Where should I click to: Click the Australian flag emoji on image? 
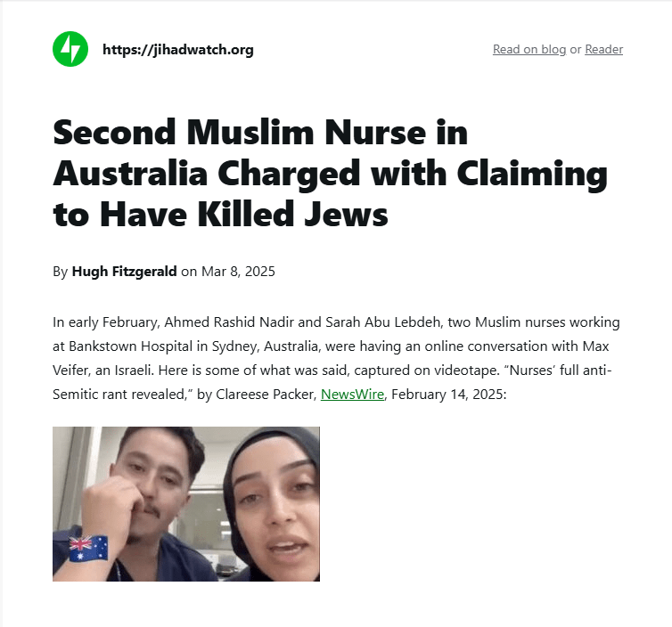[x=88, y=549]
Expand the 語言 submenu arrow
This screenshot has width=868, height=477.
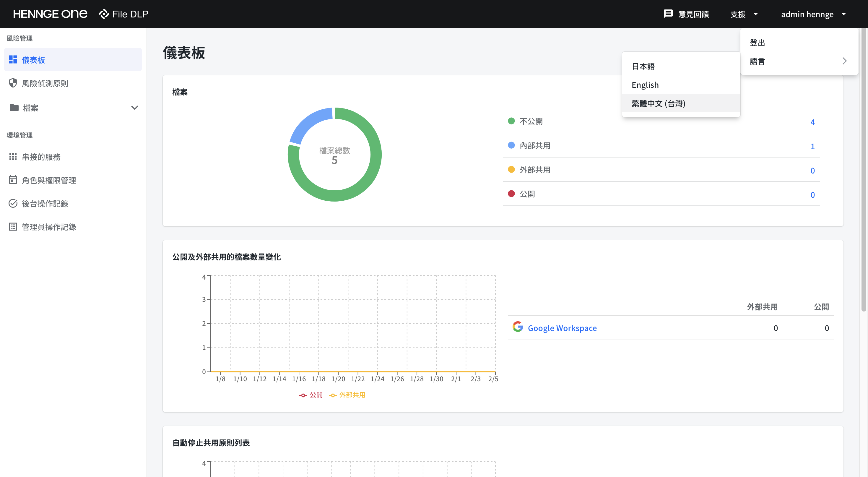pos(844,61)
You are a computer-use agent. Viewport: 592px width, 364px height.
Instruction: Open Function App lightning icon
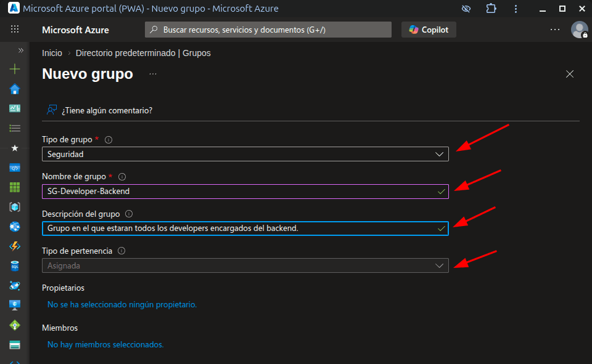15,246
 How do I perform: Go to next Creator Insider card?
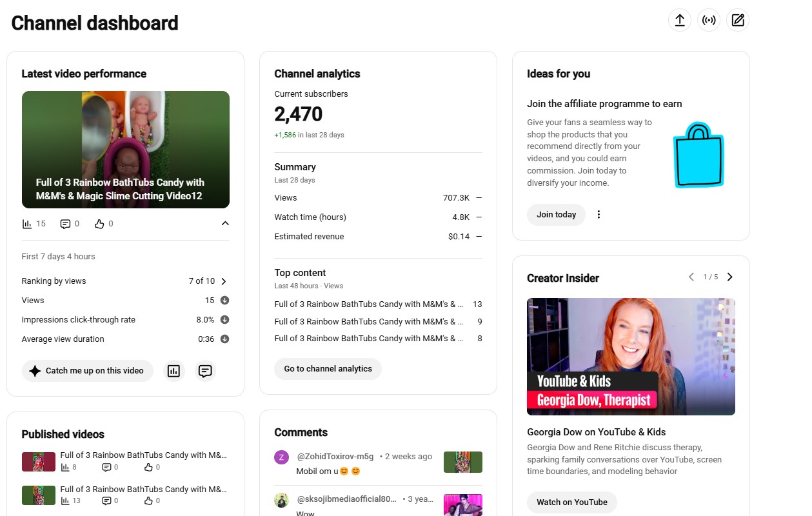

* * * *

* _GOAL OF THE EXERCISE_: Output the span from the line with "You are a computer-use" through the last line of the data, inclusive and exact, and omit every picture.

* _EXERCISE RESULT_:
You are a computer-use agent. Viewport: 592px width, 364px height.
Instruction: Open Function App lightning icon
15,246
 How do I perform: Go to next Creator Insider card?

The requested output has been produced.